■ TEXT PASSAGE:
Q. Last week you wrote that vicious verbal attacks on John Kerry reflect Netanyahu's panic that Israel will be blamed and punished politically and economically for a failed peace process. Yet pro-settler critics of Kerry want the process to fail as soon as possible. So what motivates them?

 A. Indeed, it does seem possible to distinguish between two types of Israeli criticism of Kerry, both represented in the Netanyahu government. Prime Minister Netanyahu himself and Intelligence Minister Yuval Steinitz, another critic who is close to Netanyahu, want the peace process to continue for as long as possible precisely in order for Israel to avoid condemnation for its failure and to avoid the sanctions and political isolation that would likely follow such condemnation. They seem to criticize Kerry when he talks about those sanctions--albeit acknowledging that he is a friend of Israel--lest he "give the Europeans ideas" and encourage the BDS campaign.

That Netanyahu fears economic sanctions more than the peace process is evident from his constant efforts to "sell" the Israeli economy--particularly the high-tech sector, whose product is essentially "invisible" hence relatively sanction-proof. Netanyahu's drive to boost Israeli-Chinese economic ties even to the extent of allowing huge Chinese investments in Israeli infrastructure (to promote east-west trade via Israel) and university knowledge-based programs is another indicator. This effort ignores the risk that China, whose economic agenda includes close ties with radical oil-producers like Iran and banking ties with the likes of Hamas, could abuse its penetration of Israel.

■ EXERCISE TASK 1: Edit the passage on Israeli criticism of Kerry by reproducing it from "That Netanyahu fears" to "penetration of Israel.", with "high-tech sector" replaced by "technology industry".
■ EXERCISE TASK 2:
Answer these questions from the passage on Israeli criticism of Kerry.
(a) What ministerial post does Yuval Steinitz hold?
(b) Which campaign do critics fear Kerry could encourage?
(c) Which sector's product is described as essentially "invisible"?
■ EXERCISE TASK 3: Extend the passage on Israeli criticism of Kerry, continuing on from its final sentence.
The rows after this point are separate material with no connection to the passage on Israeli criticism of Kerry.

■ PROVIDED DATA:
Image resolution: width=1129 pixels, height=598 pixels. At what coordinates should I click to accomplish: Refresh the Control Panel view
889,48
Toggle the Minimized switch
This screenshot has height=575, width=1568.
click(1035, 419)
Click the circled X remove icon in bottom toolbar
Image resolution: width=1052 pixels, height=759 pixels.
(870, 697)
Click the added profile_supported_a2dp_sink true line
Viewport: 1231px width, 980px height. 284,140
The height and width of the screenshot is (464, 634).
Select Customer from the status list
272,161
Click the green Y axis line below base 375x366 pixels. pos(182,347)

* * *

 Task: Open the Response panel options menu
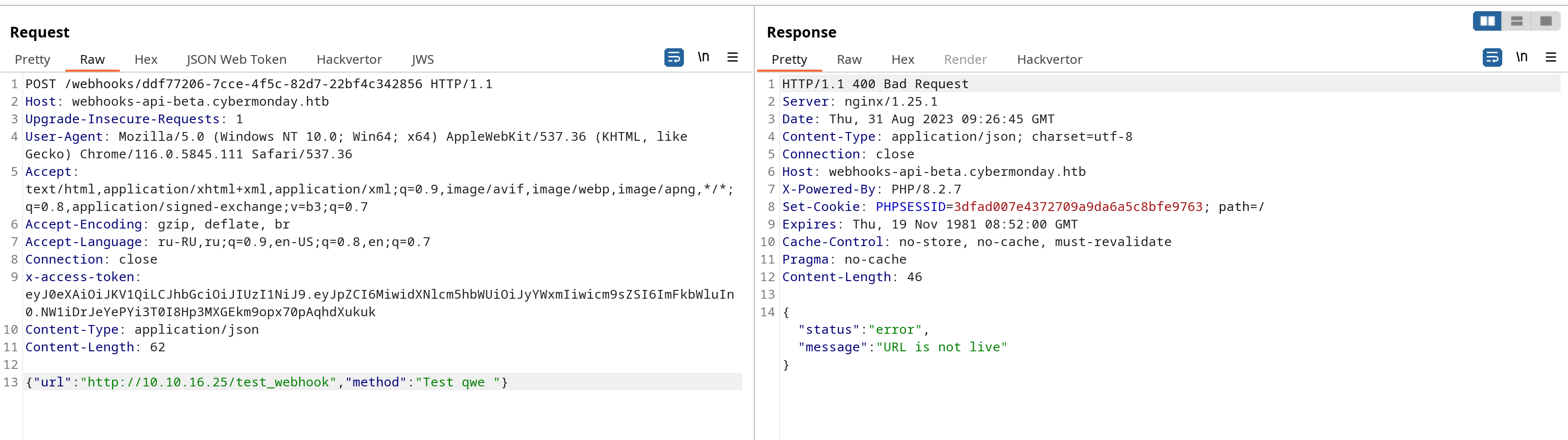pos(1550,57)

■ EXERCISE RESULT 1:
That Netanyahu fears economic sanctions more than the peace process is evident from his constant efforts to "sell" the Israeli economy--particularly the technology industry, whose product is essentially "invisible" hence relatively sanction-proof. Netanyahu's drive to boost Israeli-Chinese economic ties even to the extent of allowing huge Chinese investments in Israeli infrastructure (to promote east-west trade via Israel) and university knowledge-based programs is another indicator. This effort ignores the risk that China, whose economic agenda includes close ties with radical oil-producers like Iran and banking ties with the likes of Hamas, could abuse its penetration of Israel.

■ EXERCISE RESULT 2:
(a) Intelligence Minister
(b) The BDS campaign
(c) The high-tech sector

■ EXERCISE RESULT 3:
In stark contrast, critics from the settler lobby like Jewish Home's Naftali Bennett and the right wing of the Likud, a number of whose members are deputy ministers in the Netanyahu government, are not convinced the two-state solution negotiations can simply be strung out ad infinitum without risking the "danger" of success. Hence they attack Kerry's "messianic" attributes and portray him as a menace to Israel in the apparent hope of discrediting him in the eyes of the public or even driving him away from his Israeli-Palestinian peace project. They also make it clear that sanctions are preferable to a two-state solution. Note, for example, Economy Minister Bennett's argument that "a Palestinian state will wreck Israel's economy" and his assertion that the threat of an international boycott against Israel pales in comparison to the economic damage likely to be caused by a two-state solution.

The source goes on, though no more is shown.